*What to do*:
- a) Set down the passage of the Harley bicycle forum thread from "Probably not a" up to and including "to the plate.", word for word.
- b) In kunzog's first post in the Harley bicycle forum thread, which parts of the bicycle does he find fault with?
- c) Continue the Harley bicycle forum thread from the point where it stops.

*Passage given*:

=-=-=

# Harley on Ebay



## Freqman1 (Jun 6, 2010)

This is the third time this bike http://cgi.ebay.com/1919-HARLEY-DAVIDSON-PREWAR-BICYCLE-DISPLAY-STANDS-/260614890029?cmd=ViewItem&pt=LH_DefaultDomain_0&hash=item3caddba22d has been listed but hasn't gotten any takers. I'm thinking this is a reasonable price--Am I missing something here? Other than the re-chroming (should this have been nickel?) and the headbadge screws this thing looks like the real deal. Thoughts? v/r Shawn


----------



## kunzog (Jun 6, 2010)

Probably not a bad price but it is the plain jane curved top bar not the more desireable "Motorcyke" motorbike style. You are right about the chrome, not being the correct nickel plating plus being new and not matching the original patina. Then there is the thing about the crank arms needing to be threaded, if they are worn they will need to be filled with braze and then retapped, that will mean rechroming.  and I dont know why he did not take the time to fit the chain properly. I guess it is just not a good time to try to sell a high dollar bike, I have had my Indian on ebay recently listed for $4995. with hundreds of lookers but no one has stepped up to the plate.


----------



## Freqman1 (Jun 6, 2010)

I wasn't aware there were dfferent style frames for the HD bikes. I ride HDs and being a bicycle collector too this would be a neat piece. I may go ahead and make an offer on it and see what happens. BTW  I saw your ike on eBay and that is one sweet Indian! v/r Shawn


----------



## kunzog (Jun 6, 2010)

=-=-=

*Data excerpts*:
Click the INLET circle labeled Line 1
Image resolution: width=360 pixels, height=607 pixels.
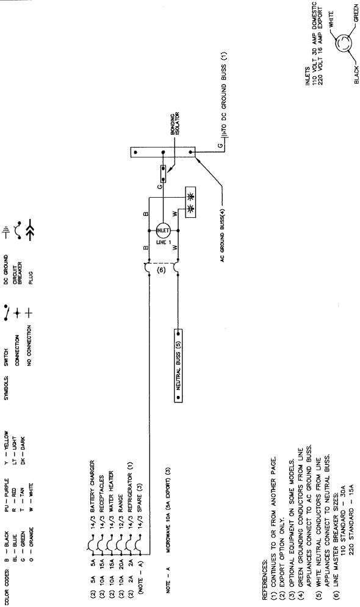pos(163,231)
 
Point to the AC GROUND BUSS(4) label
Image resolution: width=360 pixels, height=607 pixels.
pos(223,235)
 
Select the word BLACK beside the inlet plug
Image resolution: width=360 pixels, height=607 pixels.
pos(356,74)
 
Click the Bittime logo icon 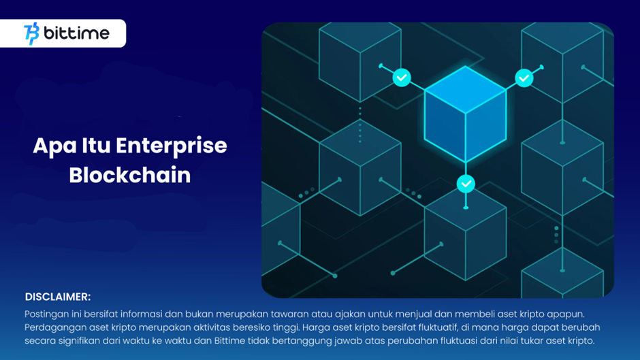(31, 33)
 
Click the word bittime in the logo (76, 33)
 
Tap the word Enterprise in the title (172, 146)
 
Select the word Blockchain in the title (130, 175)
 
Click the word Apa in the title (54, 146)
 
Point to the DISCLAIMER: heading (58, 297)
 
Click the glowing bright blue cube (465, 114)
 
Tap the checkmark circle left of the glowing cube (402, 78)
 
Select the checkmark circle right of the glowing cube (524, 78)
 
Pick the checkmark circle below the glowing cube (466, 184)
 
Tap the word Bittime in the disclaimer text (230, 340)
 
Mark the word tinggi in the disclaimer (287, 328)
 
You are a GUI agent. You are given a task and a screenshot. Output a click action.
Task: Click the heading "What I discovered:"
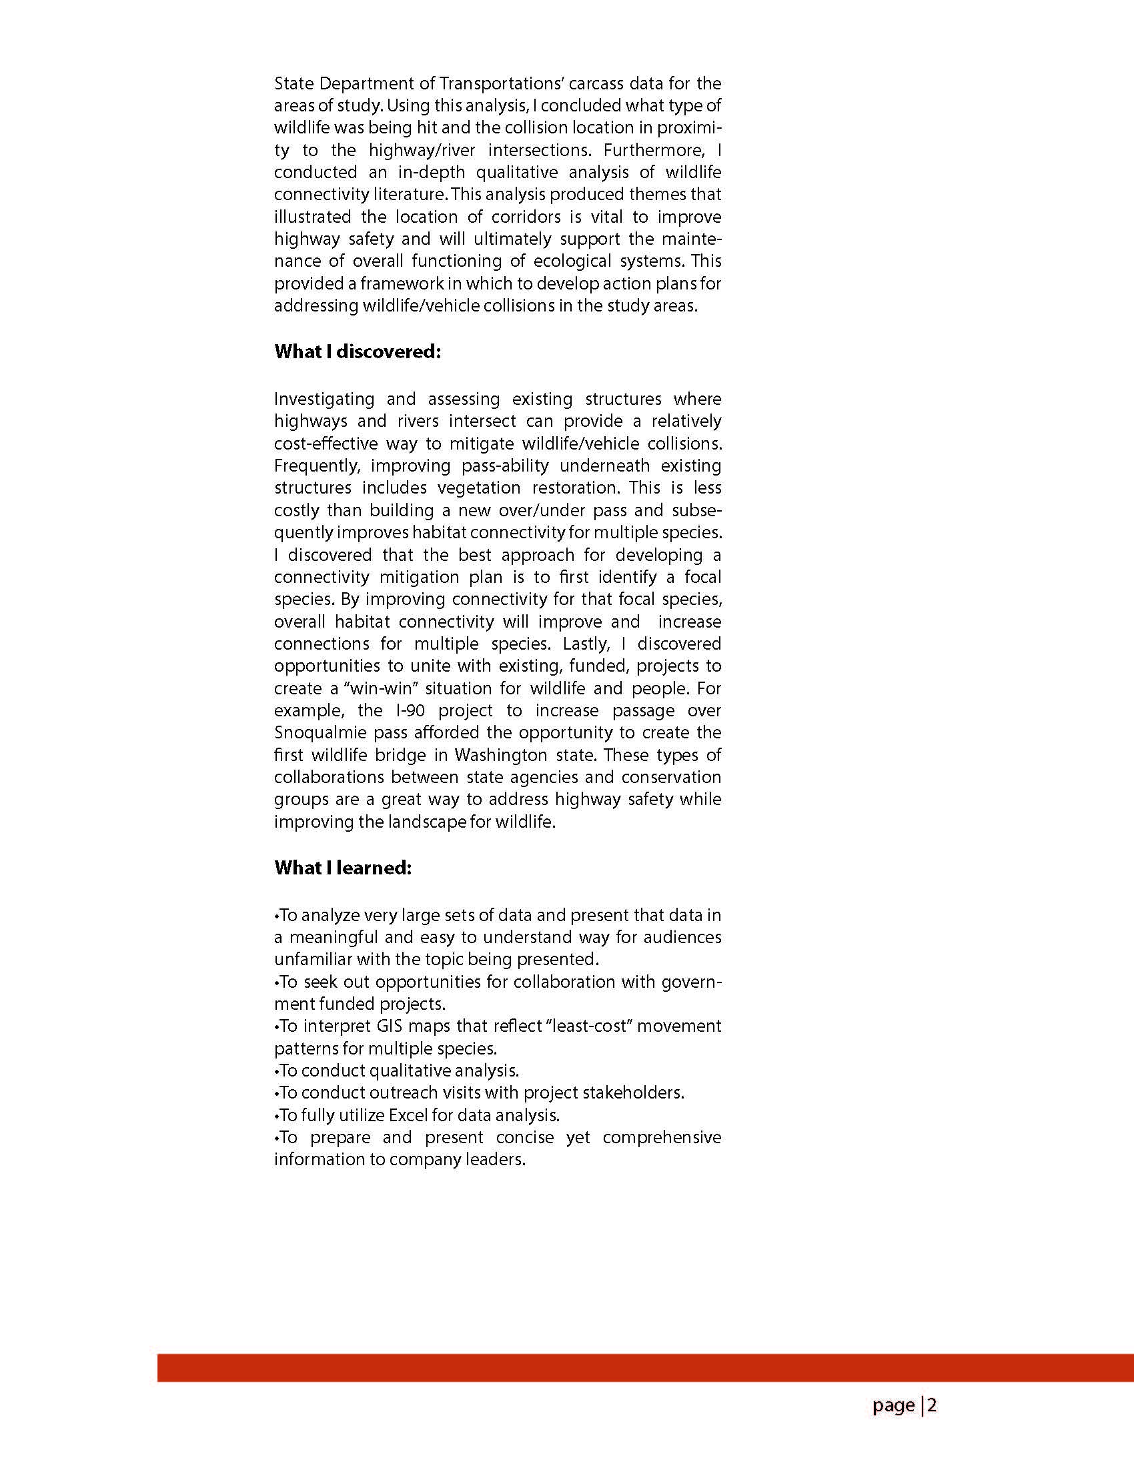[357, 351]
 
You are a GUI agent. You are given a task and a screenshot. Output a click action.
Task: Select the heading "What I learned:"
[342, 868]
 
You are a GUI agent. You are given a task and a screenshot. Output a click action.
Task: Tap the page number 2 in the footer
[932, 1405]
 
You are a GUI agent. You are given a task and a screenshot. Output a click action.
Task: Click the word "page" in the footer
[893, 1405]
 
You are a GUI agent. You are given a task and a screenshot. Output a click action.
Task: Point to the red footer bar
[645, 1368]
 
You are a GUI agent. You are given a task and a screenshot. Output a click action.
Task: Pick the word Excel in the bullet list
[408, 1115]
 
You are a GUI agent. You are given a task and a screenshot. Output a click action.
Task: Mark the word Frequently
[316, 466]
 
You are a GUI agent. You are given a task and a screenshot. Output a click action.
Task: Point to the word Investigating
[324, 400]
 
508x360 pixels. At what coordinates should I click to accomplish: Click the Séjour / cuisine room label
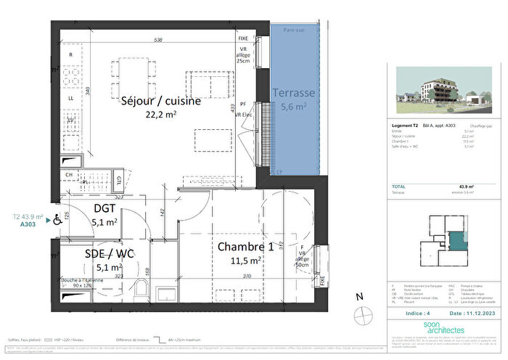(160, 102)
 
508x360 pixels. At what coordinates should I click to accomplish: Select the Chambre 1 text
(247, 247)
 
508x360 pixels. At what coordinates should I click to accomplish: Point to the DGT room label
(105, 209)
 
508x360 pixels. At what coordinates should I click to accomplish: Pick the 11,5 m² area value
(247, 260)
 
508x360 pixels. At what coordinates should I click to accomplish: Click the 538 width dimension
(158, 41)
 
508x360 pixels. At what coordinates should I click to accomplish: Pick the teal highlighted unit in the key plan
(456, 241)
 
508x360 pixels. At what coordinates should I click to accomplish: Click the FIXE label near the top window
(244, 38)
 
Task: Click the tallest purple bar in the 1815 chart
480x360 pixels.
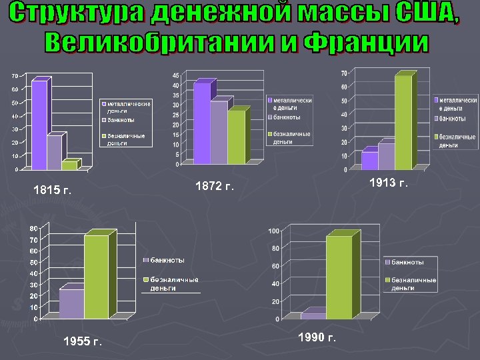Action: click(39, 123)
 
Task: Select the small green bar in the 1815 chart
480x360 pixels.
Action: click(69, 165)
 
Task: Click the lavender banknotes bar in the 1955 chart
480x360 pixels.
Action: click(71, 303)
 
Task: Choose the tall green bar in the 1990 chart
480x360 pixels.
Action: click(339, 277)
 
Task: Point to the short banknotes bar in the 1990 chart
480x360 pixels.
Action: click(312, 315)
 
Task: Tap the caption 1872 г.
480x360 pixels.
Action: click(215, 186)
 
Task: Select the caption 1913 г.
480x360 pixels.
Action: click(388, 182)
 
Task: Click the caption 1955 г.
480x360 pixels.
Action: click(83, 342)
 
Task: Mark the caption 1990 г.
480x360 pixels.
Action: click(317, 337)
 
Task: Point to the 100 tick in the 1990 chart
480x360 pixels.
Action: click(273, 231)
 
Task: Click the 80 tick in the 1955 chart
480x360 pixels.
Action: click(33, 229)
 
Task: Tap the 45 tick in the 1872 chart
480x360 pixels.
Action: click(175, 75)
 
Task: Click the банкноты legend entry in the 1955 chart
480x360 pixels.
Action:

=-=-=

*Answers below*:
- a)
Probably not a bad price but it is the plain jane curved top bar not the more desireable "Motorcyke" motorbike style. You are right about the chrome, not being the correct nickel plating plus being new and not matching the original patina. Then there is the thing about the crank arms needing to be threaded, if they are worn they will need to be filled with braze and then retapped, that will mean rechroming.  and I dont know why he did not take the time to fit the chain properly. I guess it is just not a good time to try to sell a high dollar bike, I have had my Indian on ebay recently listed for $4995. with hundreds of lookers but no one has stepped up to the plate.

- b)
- The top bar (a plain curved top bar rather than the "Motorcyke" style)
- The plating (chrome instead of the correct nickel, and new rather than matching the original patina)
- The crank arms (they need to be threaded)
- The chain (not fitted properly)

- c)
This is probably the most desireable Harley style frame, called a "Motorcyke" as it resembles a motorcycle. Harley also made a diamond frame standard and racer, a girls step thru and a arched truss  frame. The one on ebay is a nice bike but if I had it I would get ride of the new chrome and replace with original pieces of the same patina.


----------



## dave the wave (Jun 6, 2010)

the bike on ebay is a columbia.lots of bikes were painted olive drab.i'd say that bike is a pope and the sprocket and headbadge were added to make it look like a harley.so i would say no it's not a real harley.


----------



## Freqman1 (Jun 6, 2010)

I did some more research and as you stated there were a number of models. If I'm going to spend the serious cash I think I will wait for a Motorcyke model. v/r Shawn







kunzog said:


> This is probably the most desireable Harley style frame, called a "Motorcyke" as it resembles a motorcycle. Harley also made a diamond frame standard and racer, a girls step thru and a arched truss  frame. The one on ebay is a nice bike but if I had it I would get ride of the new chrome and replace with original pieces of the same patina.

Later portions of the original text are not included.